Work task: Retype the material that follows exactly, limited to the lines from the one with "The height and" through the one with "Click the Lenta sunflower logo", and keep out all pictures.

The data:
_ _ _ _ _

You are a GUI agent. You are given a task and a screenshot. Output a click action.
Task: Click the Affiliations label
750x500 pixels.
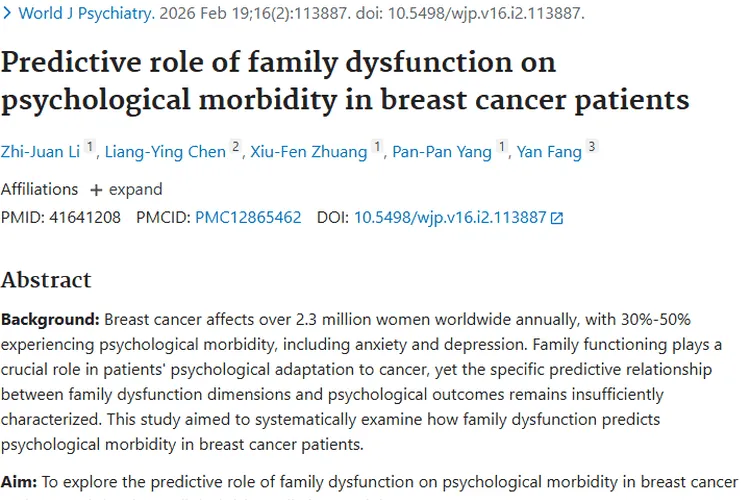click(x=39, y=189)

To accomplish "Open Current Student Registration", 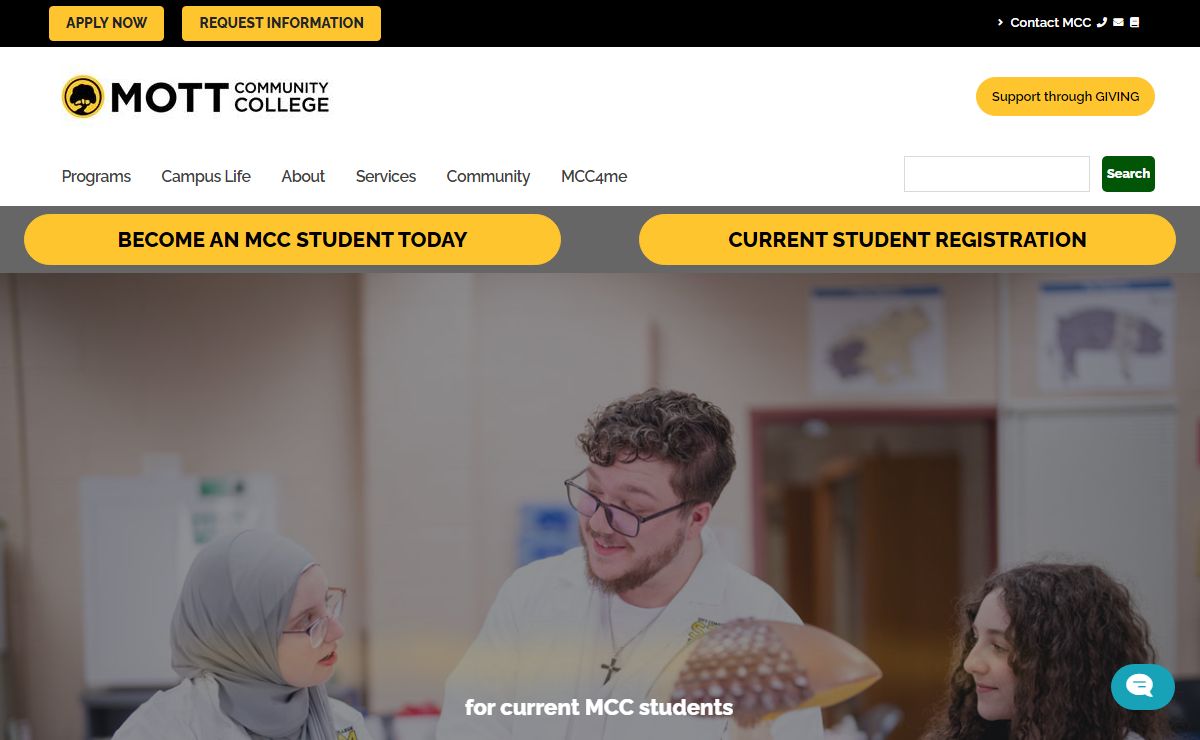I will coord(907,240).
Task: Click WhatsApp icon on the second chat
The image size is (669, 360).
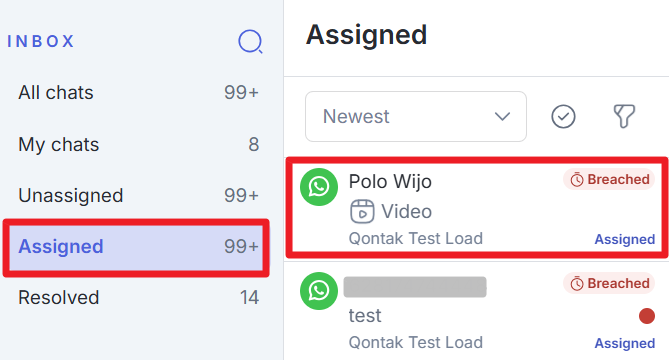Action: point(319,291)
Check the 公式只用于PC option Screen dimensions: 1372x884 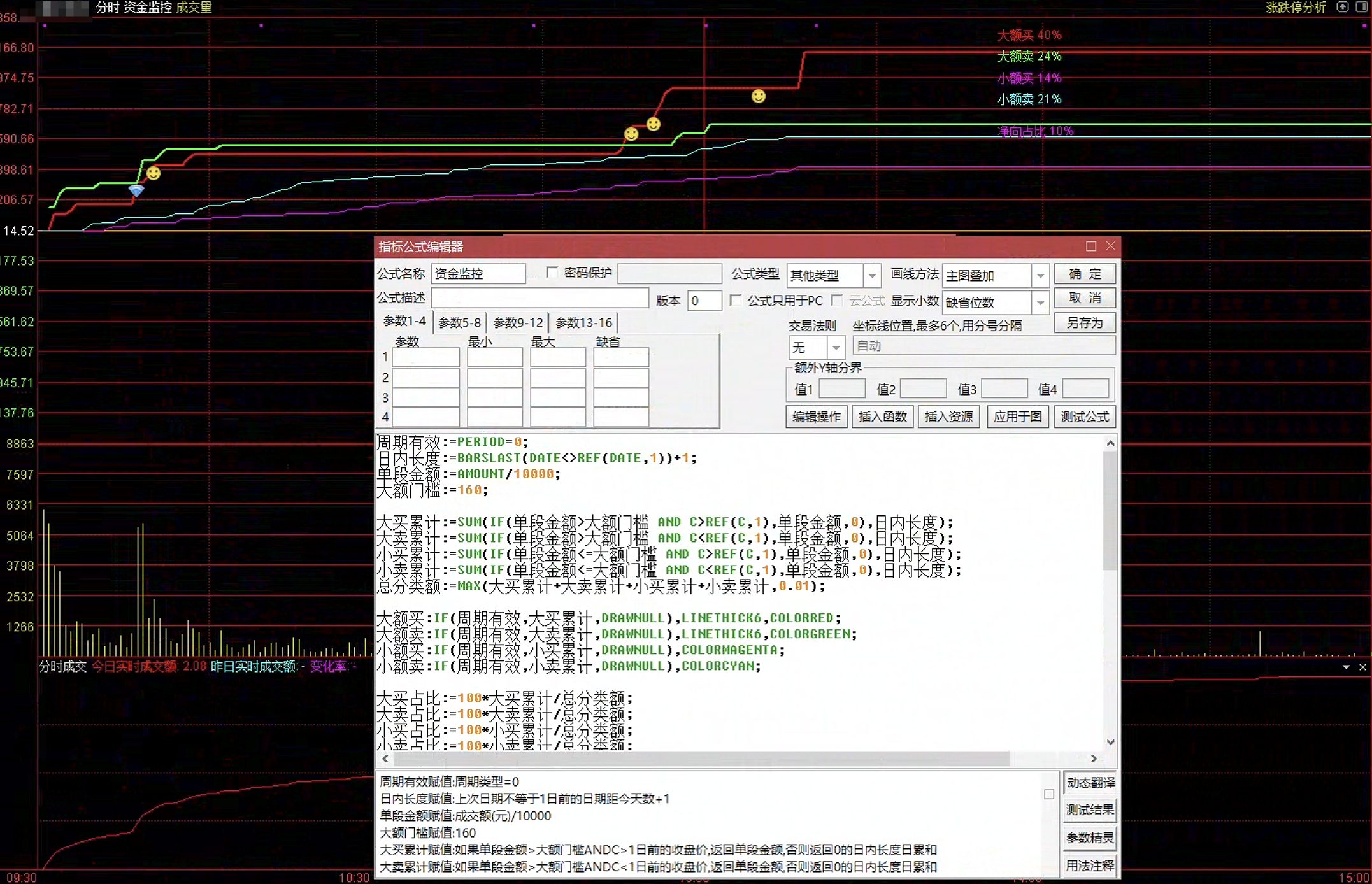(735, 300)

_ _ _ _ _

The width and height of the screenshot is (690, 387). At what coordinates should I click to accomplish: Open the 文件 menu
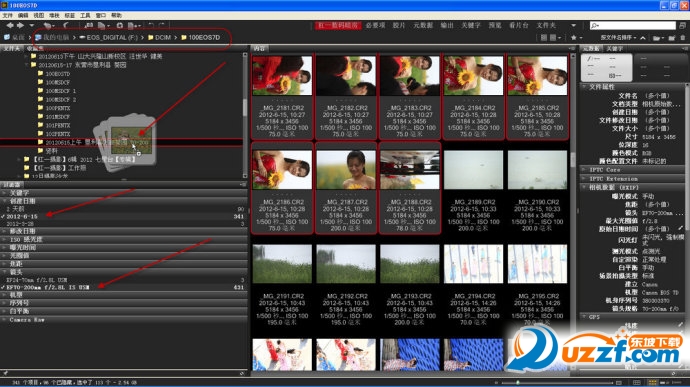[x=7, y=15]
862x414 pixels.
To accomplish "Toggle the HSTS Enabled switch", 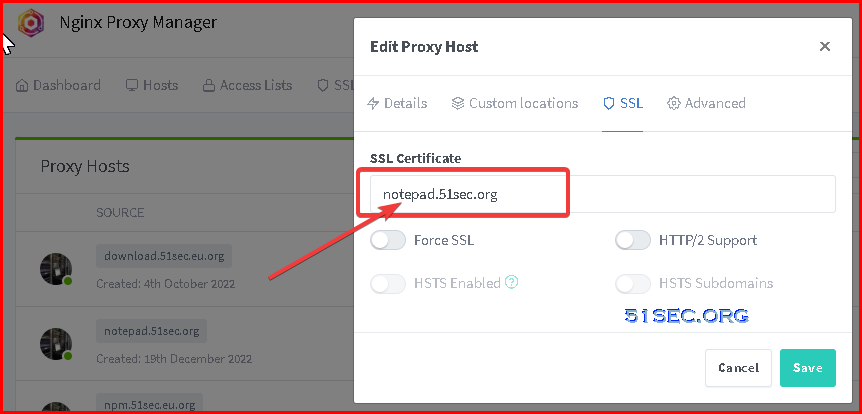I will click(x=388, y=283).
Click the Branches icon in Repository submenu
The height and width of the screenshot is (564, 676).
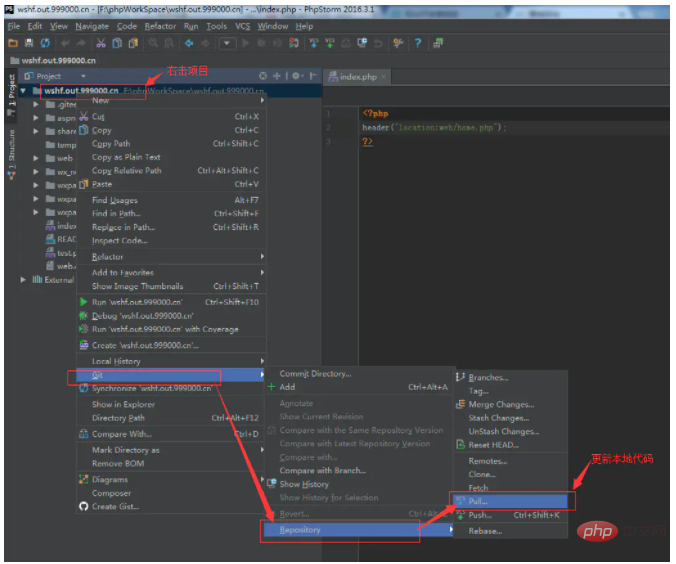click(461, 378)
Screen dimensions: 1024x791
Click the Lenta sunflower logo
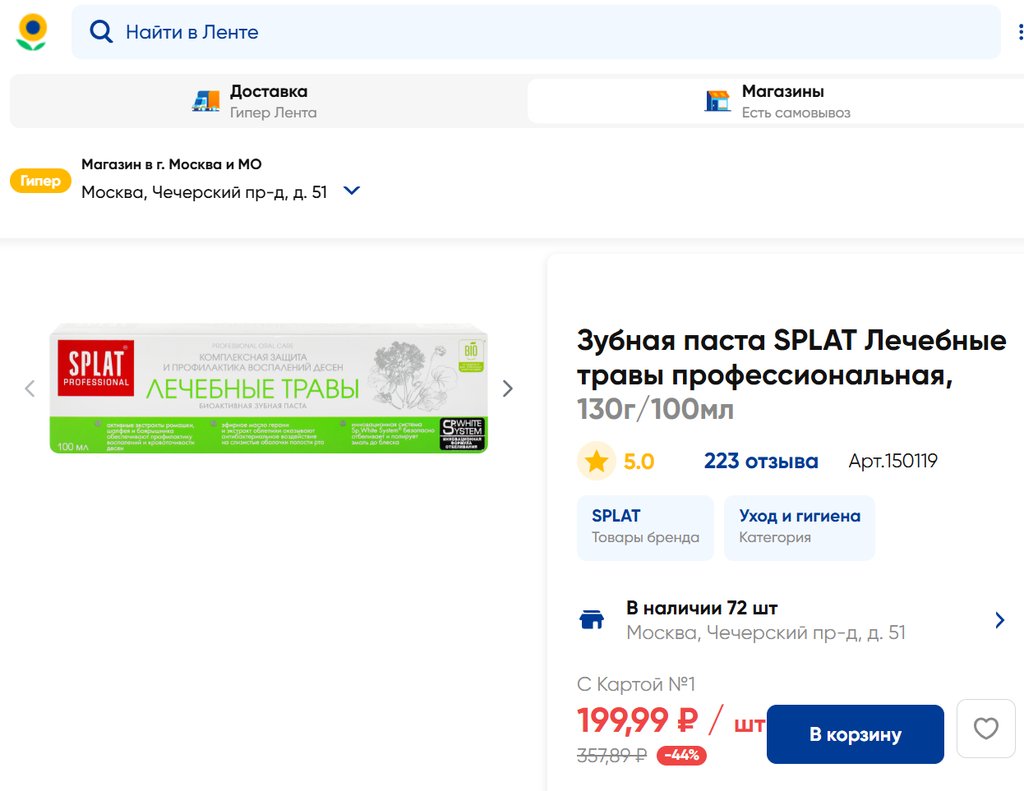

_ _ _ _ _

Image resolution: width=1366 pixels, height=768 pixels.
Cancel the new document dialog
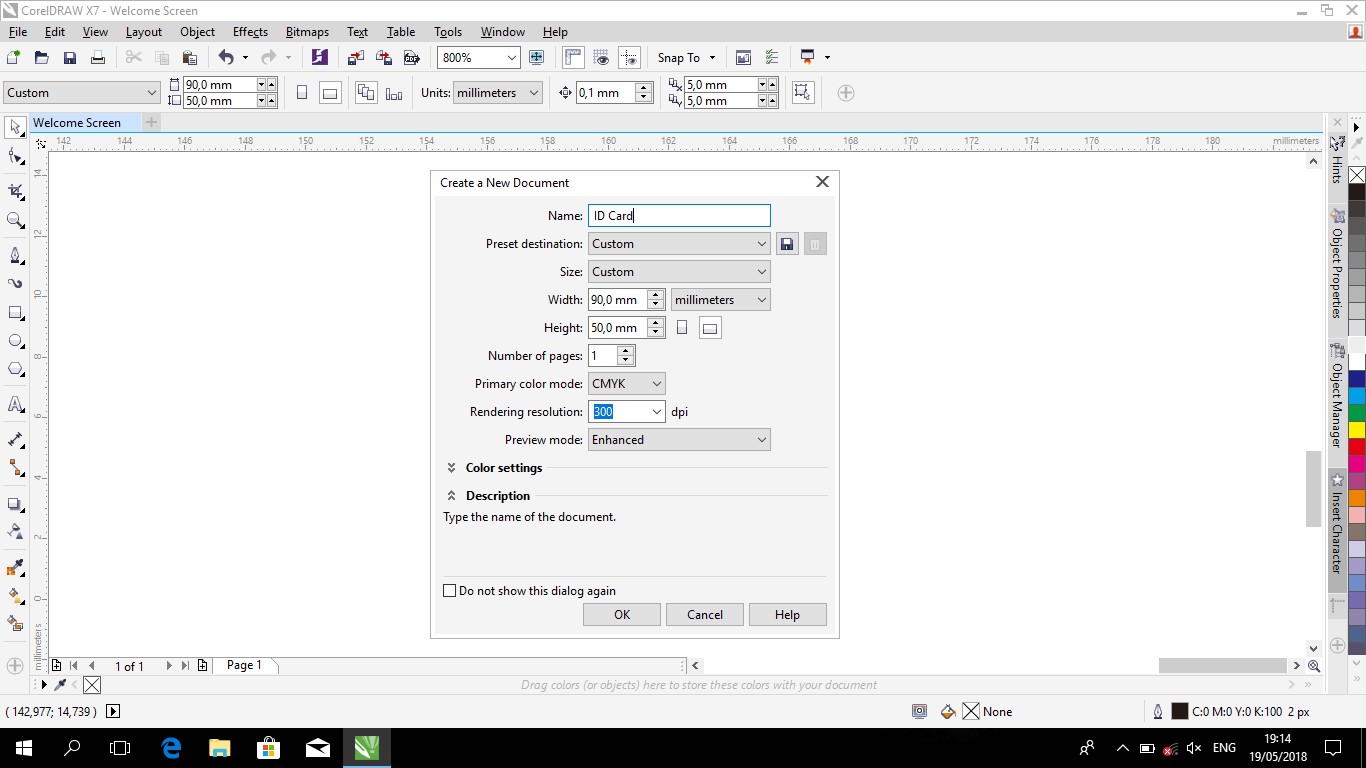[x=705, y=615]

_ _ _ _ _

Solution:
The height and width of the screenshot is (564, 676).
click(461, 378)
Screen dimensions: 1024x791
Click the Lenta sunflower logo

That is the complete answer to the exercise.